En este power bank, la diferencia resulta importante. La energía que realmente sale de los puertos se queda cerca de 21,4 Wh, un rendimiento cercano al 58 o 60 %. Una cifra claramente por detrás de rivales directamente comparables de la misma capacidad disponibles en esta categoría: un power bank competidor de 10000 mAh anuncia él mismo un rendimiento cercano a 30 Wh (81 % de eficiencia), otro alcanza unos 27,5 Wh (74 %).
En la práctica, esto equivale a una o dos recargas completas de un móvil reciente según el modelo, una estimación coherente con la información técnica disponible para este producto.

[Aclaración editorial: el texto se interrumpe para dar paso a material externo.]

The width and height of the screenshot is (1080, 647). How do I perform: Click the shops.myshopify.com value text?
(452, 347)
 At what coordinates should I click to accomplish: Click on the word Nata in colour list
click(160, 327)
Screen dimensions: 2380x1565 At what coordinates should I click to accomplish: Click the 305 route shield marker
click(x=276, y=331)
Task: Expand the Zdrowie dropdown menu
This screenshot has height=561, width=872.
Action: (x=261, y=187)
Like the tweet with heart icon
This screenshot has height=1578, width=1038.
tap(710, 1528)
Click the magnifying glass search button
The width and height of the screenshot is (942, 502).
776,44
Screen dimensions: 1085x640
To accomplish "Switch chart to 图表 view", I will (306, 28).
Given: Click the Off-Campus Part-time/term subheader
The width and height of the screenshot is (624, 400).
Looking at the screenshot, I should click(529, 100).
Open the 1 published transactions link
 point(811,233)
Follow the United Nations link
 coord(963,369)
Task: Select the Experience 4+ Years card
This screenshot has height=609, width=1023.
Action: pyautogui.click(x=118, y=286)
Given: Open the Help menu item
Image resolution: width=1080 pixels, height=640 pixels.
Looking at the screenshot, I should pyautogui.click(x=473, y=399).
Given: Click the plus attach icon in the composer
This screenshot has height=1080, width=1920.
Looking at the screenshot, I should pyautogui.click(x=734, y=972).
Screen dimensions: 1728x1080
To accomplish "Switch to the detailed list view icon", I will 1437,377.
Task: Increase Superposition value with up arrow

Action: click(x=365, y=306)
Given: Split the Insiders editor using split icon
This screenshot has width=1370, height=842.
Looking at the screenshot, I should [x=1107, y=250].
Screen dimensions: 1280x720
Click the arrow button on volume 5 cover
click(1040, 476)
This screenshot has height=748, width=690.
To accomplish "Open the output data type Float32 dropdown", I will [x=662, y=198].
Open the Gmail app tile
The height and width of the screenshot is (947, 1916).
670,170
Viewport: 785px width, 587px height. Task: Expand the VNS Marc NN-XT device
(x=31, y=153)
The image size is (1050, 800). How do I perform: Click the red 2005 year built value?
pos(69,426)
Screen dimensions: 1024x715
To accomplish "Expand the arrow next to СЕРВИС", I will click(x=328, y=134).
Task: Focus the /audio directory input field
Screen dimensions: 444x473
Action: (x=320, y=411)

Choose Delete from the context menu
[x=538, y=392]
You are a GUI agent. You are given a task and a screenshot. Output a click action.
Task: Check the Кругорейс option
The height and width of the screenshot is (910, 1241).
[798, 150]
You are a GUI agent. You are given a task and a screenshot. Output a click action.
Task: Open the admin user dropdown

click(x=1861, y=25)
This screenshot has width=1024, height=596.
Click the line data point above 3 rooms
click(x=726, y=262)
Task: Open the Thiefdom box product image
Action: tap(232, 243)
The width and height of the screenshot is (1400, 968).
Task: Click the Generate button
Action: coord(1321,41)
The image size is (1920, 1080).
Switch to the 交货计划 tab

La cifra bruta de 10000 mAh, por sí sola, haría esperar una carga adicional que nunca llega.
IP67: una promesa que se cumple al pie de la letra
La certificación IP67 se lee como dos cifras. El 6 indica una protección total contra el polvo. El 7 indica una protección contra la inmersión accidental hasta 1 metro de profundidad, normalmente durante unos 30 minutos. En este power bank, esa protección solo se aplica cuando la tapa de goma de los puertos USB está correctamente cerrada: con el puerto abierto, deja de aplicarse, un punto que el propio fabricante precisa en su documentación.
La carcasa de goma gruesa, el color negro y amarillo característico de la marca y el mosquetón integrado confirman esta orientación hacia la obra más que hacia el bolsillo de un móvil. En la práctica, esto cubre un chaparrón repentino, una caída en el barro o el polvo de un taller, pero no una inmersión prolongada ni un uso con el puerto abierto bajo la lluvia.
El peso de un diseño pensado para la obra
Con 218 g anunciados para unos 125 x 70 x 25 mm (para este modelo también circula una cifra cercana a 240 g en algunas fichas técnicas, una diferencia posible según si el mosquetón y la tapa de los puertos se incluyen o no al pesarlo), este power bank se sitúa en la franja alta de los modelos de 10000 mAh comparados en esta ficha, sin resultar excesivo: la Anker Zolo 10000 pesa 215 g con el mismo grosor de 25 mm, un peso casi idéntico pese a una carcasa sin refuerzo.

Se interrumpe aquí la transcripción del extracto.